Toutefois, le médecin conseil de l’assureur a relevé que M. [U] avait repris, à compter d’août 2014, 'une activité de surveillance de chantier, de devis et de démarchage pour travaux'.
Or, dès lors que l’article 9.4 précité du contrat d’assurance prévoit que les prestations cessent 'dès la reprise d’une activité professionnelle, même à temps partiel', il est inopérant de déterminer si la gestion de la SARL relevait ou non de l’activité professionnelle de plâtrier-peintre exercée par M. [U]. En effet, cette clause conditionne la fin des prestations à la reprise 'd’une’ activité professionnelle sans distinction.
Par conséquent, bien qu’étant dans l’incapacité totale d’exercer une activité manuelle de plâtrier-peintre, M. [U] a pu procéder aux activités de surveillance de chantier, établissement de devis et de démarchage en sa qualité de gérant de la SARL, de sorte qu’il a repris une activité professionnelle au sens de l’article 9.4 du contrat d’assurance.

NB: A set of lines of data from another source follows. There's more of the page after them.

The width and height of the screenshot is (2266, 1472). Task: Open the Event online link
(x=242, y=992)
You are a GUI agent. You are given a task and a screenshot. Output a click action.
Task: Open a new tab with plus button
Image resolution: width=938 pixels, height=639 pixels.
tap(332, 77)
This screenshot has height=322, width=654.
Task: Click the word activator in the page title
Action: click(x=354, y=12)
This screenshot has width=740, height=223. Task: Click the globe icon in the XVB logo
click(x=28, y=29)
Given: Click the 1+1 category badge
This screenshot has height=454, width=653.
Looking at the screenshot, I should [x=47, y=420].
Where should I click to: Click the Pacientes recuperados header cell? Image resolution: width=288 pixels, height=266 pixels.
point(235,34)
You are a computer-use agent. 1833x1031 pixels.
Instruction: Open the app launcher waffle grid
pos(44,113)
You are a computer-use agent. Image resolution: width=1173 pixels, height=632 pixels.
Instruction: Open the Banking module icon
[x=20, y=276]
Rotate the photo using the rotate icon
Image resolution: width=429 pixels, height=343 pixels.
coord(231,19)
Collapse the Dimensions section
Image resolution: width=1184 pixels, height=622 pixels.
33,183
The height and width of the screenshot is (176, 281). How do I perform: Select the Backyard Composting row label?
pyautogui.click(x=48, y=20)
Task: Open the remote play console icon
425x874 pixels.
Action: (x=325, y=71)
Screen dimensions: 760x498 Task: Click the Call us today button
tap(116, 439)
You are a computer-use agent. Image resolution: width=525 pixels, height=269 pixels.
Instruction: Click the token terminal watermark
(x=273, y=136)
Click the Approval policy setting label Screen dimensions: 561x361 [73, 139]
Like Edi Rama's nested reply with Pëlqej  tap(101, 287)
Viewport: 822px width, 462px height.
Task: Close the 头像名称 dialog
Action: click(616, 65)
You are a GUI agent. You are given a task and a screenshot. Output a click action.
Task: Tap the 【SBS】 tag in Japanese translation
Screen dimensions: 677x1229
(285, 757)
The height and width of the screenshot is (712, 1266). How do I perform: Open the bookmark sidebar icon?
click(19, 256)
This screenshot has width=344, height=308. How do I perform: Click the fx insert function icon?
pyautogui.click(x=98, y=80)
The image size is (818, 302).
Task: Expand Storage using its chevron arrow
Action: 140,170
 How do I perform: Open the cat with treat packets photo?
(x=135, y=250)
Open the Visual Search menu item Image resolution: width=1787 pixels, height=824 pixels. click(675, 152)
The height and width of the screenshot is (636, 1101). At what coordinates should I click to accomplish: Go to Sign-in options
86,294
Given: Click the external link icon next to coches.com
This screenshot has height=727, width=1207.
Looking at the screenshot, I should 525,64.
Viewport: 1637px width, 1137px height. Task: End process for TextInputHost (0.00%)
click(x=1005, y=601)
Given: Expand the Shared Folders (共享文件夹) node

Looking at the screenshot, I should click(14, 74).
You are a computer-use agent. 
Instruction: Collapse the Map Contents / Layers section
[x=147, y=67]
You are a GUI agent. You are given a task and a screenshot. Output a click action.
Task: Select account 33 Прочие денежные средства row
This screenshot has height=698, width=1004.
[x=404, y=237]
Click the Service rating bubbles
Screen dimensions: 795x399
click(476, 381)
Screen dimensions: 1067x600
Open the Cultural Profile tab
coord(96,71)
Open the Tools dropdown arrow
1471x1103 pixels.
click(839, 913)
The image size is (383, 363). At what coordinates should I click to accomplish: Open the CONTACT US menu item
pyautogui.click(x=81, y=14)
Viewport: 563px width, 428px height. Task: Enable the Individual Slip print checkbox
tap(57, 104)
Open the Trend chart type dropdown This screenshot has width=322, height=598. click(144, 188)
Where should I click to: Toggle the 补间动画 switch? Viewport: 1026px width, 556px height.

Il s’en déduit que M. [U] ne peut obtenir la garantie du prêt par la société BPCE Vie pour la période du 15 octobre 2015 et jusqu’à son échéance, comme il le sollicite.
Dès lors que la garantie n’est contractuellement pas due, il ne peut être tiré argument de ce que l’assureur a pris en charge l’incapacité de travail de M. [U] sur une période postérieure à août 2014, d’autant plus que l’assureur a indiqué à M. [U], par lettre du 10 octobre 2018, qu’il avait procédé à des versements à torts pour la période du 2 août 2014 au 15 octobre 2015 et lui a réclamé le paiement du trop-versé, en vain.
Au vu de l’ensemble de ces éléments, il convient de confirmer le jugement, en ses dispositions critiquées.
Sur les dépens et l’article 700 du code de procédure civile
M. [U] succombant à l’instance, il sera condamné aux dépens d’appel.
En application de l’article 700 du code de procédure civile, M. [U] sera condamné à payer à la société BPCE Vie la somme de 2.000 euros.
PAR CES MOTIFS
La cour, statuant publiquement et contradictoirement, dans les limites de l’appel,
Confirme le jugement déféré, en toutes ses dispositions critiquées ;
Y ajoutant,
Condamne M. [U] aux dépens d’appel, avec droit de recouvrement ;
Condamne M. [U] à payer à la société BPCE Vie, venant aux droits de la société Assurances Banque populaire Vie, et venant aux droits de la société BPCE Prévoyance, la somme de 2.000 euros au titre de l’article 700 du code de procédure civile.